The older girl had turned briefly to see what had caught her companion's attention. Burdick had a glimpse of a startlingly beautiful profile, like a cameo against the evening sky: it was one of those momentary visions that left a man wondering whether he had actually seen what he thought he had seen. A moment later, the smaller girl had seized the reins in her gauntleted hands; she gave a shrill and quavering cry that put Burdick in mind of an Indian war-whoop, although he had never heard one.
The team seemed to explode at the sound; and the buckboard shot away down the street. Burdick had a last glimpse of the older girl, one hand maintaining her hat upon her head, placing the other on the younger girl's arm in protest against this wild progress, but she was laughing as she did it. Then they were gone, leaving a gradually dispersing dustcloud along the street.
Burdick stood there a moment longer. The thought went through his mind: I must photograph that girl. He looked up to find the gunsmith, Deckerhoff, standing in the doorway watching him—a mountainous man with a round face and the clear blue eyes of a child. Burdick went up to him.
' 'Yes, sir," the big man said. "What would you have?"
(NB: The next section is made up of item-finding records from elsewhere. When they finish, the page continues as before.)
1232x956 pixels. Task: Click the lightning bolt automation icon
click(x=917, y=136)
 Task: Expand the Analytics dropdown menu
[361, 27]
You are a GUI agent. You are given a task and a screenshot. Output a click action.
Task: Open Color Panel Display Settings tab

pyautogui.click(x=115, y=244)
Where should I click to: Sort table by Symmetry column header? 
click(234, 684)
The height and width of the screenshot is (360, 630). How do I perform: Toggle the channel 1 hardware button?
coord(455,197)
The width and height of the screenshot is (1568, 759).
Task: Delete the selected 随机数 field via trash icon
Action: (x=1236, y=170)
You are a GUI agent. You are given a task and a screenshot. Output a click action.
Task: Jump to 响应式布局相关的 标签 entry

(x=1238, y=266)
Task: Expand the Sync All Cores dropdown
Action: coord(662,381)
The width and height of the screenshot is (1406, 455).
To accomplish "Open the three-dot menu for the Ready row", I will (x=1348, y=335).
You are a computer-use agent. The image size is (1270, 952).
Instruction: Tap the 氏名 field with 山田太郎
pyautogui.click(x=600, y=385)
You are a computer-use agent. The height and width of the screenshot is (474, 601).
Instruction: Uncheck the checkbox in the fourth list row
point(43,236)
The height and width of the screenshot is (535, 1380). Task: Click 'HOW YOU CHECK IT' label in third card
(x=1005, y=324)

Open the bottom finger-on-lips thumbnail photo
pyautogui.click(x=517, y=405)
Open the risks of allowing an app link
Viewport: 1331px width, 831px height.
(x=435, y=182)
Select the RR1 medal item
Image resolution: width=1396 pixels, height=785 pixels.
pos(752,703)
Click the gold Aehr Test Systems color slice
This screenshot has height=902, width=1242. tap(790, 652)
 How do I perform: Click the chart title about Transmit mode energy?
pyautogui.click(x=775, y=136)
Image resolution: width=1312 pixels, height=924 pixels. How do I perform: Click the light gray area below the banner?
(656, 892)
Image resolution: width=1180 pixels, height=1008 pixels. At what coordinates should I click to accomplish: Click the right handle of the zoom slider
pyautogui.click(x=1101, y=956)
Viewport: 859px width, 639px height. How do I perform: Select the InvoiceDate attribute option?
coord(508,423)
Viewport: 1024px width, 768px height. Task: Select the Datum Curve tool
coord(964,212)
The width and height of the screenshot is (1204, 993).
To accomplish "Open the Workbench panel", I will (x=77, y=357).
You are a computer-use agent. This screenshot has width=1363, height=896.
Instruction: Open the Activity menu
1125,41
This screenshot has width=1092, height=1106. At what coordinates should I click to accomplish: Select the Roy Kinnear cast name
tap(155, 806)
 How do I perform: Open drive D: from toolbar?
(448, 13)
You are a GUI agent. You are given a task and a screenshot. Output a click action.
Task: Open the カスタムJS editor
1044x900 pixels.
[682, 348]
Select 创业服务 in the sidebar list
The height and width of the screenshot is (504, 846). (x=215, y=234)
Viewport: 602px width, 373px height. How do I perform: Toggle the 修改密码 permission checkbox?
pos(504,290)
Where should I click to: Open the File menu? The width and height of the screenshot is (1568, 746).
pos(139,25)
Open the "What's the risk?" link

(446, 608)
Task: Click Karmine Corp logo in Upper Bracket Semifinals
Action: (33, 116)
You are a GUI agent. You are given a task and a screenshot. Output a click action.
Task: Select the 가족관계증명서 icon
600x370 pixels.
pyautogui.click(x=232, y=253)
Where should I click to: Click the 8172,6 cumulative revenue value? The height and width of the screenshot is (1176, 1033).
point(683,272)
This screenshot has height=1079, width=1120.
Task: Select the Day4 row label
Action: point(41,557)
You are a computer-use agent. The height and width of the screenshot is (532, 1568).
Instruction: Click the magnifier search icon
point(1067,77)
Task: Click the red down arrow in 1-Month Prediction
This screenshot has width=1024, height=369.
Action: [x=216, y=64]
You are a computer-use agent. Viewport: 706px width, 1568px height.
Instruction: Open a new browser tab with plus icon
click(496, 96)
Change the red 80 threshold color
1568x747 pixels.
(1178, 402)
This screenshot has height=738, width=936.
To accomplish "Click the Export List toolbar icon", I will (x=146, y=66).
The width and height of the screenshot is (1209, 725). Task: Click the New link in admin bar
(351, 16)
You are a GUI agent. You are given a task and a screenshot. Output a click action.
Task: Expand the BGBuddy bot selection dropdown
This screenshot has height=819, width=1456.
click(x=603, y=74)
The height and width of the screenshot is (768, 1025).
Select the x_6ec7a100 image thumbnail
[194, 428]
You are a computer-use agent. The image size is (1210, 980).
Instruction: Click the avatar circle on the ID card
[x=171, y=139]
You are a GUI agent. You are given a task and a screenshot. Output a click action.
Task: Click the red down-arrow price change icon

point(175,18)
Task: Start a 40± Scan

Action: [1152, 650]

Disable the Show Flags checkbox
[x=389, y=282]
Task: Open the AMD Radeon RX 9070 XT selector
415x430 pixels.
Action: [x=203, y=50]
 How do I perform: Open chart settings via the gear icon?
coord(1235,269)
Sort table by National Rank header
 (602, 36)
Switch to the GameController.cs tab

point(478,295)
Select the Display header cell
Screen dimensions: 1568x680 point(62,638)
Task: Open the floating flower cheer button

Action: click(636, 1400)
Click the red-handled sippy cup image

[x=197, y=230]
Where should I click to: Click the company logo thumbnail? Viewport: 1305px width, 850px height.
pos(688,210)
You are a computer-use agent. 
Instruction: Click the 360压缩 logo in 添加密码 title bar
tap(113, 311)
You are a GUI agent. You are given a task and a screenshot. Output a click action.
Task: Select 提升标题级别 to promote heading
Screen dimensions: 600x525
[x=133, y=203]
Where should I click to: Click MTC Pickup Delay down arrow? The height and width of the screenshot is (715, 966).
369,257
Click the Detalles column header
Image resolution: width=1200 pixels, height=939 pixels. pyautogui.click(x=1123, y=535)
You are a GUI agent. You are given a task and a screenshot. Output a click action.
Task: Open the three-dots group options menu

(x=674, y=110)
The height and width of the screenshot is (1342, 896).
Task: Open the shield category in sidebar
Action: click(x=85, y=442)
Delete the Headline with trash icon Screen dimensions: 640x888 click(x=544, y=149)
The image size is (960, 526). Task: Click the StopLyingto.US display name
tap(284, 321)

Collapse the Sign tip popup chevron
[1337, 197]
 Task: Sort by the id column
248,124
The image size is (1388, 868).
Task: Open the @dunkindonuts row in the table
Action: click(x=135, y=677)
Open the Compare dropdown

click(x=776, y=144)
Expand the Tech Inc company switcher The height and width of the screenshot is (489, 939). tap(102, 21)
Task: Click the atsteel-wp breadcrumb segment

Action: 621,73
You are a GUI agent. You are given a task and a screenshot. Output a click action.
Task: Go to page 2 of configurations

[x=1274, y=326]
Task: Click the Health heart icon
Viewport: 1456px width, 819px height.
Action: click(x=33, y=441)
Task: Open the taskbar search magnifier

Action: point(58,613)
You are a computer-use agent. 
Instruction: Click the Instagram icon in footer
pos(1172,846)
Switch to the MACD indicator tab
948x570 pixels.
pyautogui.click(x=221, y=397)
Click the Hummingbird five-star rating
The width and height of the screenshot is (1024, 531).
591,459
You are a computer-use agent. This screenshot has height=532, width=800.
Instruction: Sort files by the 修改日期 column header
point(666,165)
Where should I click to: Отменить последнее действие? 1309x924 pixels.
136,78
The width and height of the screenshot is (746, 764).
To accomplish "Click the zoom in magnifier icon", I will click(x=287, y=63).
"I'd like some twelve-gauge shotgun shells loaded with buckshot," Burdick said, "and a little information about this." He opened his coat, took the revolver from his waistband, and held it out. The gunsmith accepted it, and said, "Come inside." Burdick followed him into the shop, and waited while the big man examined the pistol by the light of a window. He looked up. "What did you want to know?" he asked. "This pistol have repaired once. It belonged then to a man named Hankey, working for the Flying V ranch. There is two dollars yet to be paid. He has sold it to you?" His voice was innocent; yet there was little doubt in Burdick's mind that the gunsmith knew perfectly well how he came to be carrying another man's weapon.
Burdick said, "It was more in the nature of a loan, I think. Is the gun any good?"
"Good? How good can a pistol be? Twenty-five, thirty, fifty yards at the most? That is shooting?" The gunsmith shrugged his massive shoulders. "For such a toy, it is all right."
Burdick hesitated. "Well, I suppose I'd be justified in keeping it, but I'd probably wind up shooting myself with it. Next time somebody from the ranch drops by, tell them to give it back to the owner.... How many children has Mr. Justice got, anyway?" He hoped the question sounded sufficiently casual.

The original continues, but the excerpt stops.